Geopolymer binders are seen as an alternative to Portland cement (PC) because of their resistance to acid and sulfate attacks and their high early strength in addition to being environmentally friendly [1]. Geopolymer is considered to be the third-generation binder after lime and normal PC. The term “geopolymer” is generally used to describe an amorphous aluminosilicate. In addition, geocements, inorganic polymers, alkali-activated binders, alkali-bonded ceramics and hydrocarbons are widely used. Although there are so many terms, all of these terms describe materials synthesized using the same chemistry [2]. The geopolymerization event is a geosynthesis, i.e., it is a reaction that chemically combines minerals that form aluminosilicates [3]. Geopolymerization is an exothermic event; it is assumed that it provides the formation of three-dimensional macromolecular structures by means of oligomers [4]. The main criterion for a geopolymer is that the welding materials are amorphous and have sufficient reactive glass content. Alkali activators such as sodium hydroxide, sodium silicate, potassium hydroxide and potassium silicate are used in the activation of aluminosilicate materials [2]. The iron and chromium oxides in the metal are reduced in the electric arc furnaces using metallurgical coke. At the same time, it is reduced to a part of the silicate. The metal produced in this way is classified as “charge chrome.” Charge chrome contains 53% Cr, 7% C and 4–5% Si in the structure [5]. Expanded slag and air-cooled slag are generally used as aggregate in concrete and bitumen applications. It can be used as an additive to cement if it is granulated and turned into a fine powder. Slag can be used as an additional raw material to produce cement clinker [6].

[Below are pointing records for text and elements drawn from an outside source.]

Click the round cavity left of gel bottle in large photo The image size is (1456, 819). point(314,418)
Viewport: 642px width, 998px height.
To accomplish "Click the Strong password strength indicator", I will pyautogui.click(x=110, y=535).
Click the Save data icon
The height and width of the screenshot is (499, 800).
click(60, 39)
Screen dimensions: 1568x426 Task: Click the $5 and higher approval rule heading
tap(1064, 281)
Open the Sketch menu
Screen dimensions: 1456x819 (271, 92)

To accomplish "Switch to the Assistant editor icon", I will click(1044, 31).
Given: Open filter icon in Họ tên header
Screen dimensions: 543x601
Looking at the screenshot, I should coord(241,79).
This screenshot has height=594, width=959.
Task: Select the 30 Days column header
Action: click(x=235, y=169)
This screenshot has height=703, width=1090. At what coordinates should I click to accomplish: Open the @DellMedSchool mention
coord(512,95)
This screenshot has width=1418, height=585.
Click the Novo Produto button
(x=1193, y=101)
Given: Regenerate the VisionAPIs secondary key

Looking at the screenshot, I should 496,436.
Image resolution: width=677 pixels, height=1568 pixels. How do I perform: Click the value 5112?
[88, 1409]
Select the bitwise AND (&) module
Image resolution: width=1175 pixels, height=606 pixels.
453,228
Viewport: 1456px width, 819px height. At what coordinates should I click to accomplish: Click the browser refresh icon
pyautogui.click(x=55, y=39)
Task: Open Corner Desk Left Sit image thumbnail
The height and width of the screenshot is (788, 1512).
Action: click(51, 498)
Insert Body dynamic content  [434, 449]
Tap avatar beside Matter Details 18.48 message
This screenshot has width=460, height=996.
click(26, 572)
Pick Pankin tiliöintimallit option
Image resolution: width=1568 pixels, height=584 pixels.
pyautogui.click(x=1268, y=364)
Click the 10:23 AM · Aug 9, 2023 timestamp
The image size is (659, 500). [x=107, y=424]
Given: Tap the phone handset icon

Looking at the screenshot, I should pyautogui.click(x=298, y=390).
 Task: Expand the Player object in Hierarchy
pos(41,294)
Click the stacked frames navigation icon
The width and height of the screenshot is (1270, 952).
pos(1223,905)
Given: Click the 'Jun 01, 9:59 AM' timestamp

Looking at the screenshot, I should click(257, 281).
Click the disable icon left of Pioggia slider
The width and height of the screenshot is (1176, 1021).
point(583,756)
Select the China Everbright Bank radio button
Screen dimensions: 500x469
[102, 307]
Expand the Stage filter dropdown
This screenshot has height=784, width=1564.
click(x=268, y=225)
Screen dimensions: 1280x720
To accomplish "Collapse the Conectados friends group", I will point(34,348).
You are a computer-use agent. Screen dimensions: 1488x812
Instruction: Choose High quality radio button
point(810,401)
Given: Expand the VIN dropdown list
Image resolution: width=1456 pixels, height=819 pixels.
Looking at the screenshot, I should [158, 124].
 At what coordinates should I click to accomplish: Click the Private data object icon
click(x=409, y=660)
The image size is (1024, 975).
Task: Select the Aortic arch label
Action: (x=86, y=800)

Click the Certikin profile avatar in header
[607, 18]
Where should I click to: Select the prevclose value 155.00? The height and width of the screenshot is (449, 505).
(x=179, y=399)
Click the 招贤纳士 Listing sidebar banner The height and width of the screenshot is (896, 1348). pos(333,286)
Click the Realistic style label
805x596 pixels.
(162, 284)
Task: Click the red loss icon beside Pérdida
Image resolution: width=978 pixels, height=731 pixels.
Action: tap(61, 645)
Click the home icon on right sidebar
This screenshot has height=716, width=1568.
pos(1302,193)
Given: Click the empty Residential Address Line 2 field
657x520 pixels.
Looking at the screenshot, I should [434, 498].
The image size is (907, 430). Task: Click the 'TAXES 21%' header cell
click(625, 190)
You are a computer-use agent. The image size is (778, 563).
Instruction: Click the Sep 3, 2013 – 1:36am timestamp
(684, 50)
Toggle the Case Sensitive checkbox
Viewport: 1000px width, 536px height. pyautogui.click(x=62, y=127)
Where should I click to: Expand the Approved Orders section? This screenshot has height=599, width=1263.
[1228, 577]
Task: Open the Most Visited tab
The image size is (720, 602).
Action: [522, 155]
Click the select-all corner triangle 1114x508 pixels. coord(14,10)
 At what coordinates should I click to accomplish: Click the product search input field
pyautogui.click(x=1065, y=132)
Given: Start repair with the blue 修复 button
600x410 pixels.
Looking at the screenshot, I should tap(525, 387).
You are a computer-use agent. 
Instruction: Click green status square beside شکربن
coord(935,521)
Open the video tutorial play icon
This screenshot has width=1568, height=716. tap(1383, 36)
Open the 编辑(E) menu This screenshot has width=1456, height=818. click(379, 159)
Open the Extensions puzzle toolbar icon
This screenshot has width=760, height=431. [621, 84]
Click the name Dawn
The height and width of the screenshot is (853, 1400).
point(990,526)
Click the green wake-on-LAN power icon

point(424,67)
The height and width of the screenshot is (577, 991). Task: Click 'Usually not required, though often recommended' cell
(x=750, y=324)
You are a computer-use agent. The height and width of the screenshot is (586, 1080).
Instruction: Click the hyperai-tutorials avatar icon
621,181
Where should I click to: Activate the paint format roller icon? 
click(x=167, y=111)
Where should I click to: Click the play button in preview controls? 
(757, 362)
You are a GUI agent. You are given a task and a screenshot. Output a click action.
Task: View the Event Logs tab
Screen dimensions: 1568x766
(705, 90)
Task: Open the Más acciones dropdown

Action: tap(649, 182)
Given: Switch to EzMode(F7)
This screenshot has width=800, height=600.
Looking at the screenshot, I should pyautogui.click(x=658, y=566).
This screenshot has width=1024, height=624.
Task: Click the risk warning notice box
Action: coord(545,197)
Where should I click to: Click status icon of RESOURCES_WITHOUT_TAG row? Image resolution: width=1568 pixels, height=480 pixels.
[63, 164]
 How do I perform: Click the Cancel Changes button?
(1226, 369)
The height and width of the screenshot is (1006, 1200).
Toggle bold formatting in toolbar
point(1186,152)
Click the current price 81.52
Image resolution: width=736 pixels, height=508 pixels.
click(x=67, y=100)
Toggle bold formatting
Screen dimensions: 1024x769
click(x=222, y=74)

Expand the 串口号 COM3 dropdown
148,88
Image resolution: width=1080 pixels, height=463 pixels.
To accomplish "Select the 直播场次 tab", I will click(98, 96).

The strength of the PC is good under adverse circumstances. However, it has a weak resistance to acid attack, sulfate attack and high temperatures. Serious damage occurs to PC exposed to acid attack due to the deterioration of Ca(OH)₂ and the degradation of hydrated silicate and aluminum phases. To improve the resistance of normal PC against acid attack, there are many studies conducted by combining different mixtures of fly ash (FA) and silica fume with PC and positive results have been obtained from these studies. It is thought that geopolymer binders may improve the acid resistance of concrete because aluminum silicate is more reliable than hydrated calcium silicate in terms of achieving structural integrity [1].

Sulfuric acid, which is a highly aggressive acid type, reacts with the free lime (Ca(OH)₂) in the concrete and converts it to gypsum (CaSO₄·2H₂O). The reaction between these formed gypsum crystals and calcium aluminate produces a more destructive effect. As a result of the reaction between these two products, ettringite (3CaO·Al₂O₃·3CaSO₄·32H₂O) is formed, which is a less soluble product. Ettringite is a highly expanding compound that causes cracks in concrete because of internal pressure in the concrete [7]. As a result of the interaction of the geopolymer with the acid solution, the exchangeable cations (Na⁺, K⁺) in the polymer can be replaced with hydronium ions [8].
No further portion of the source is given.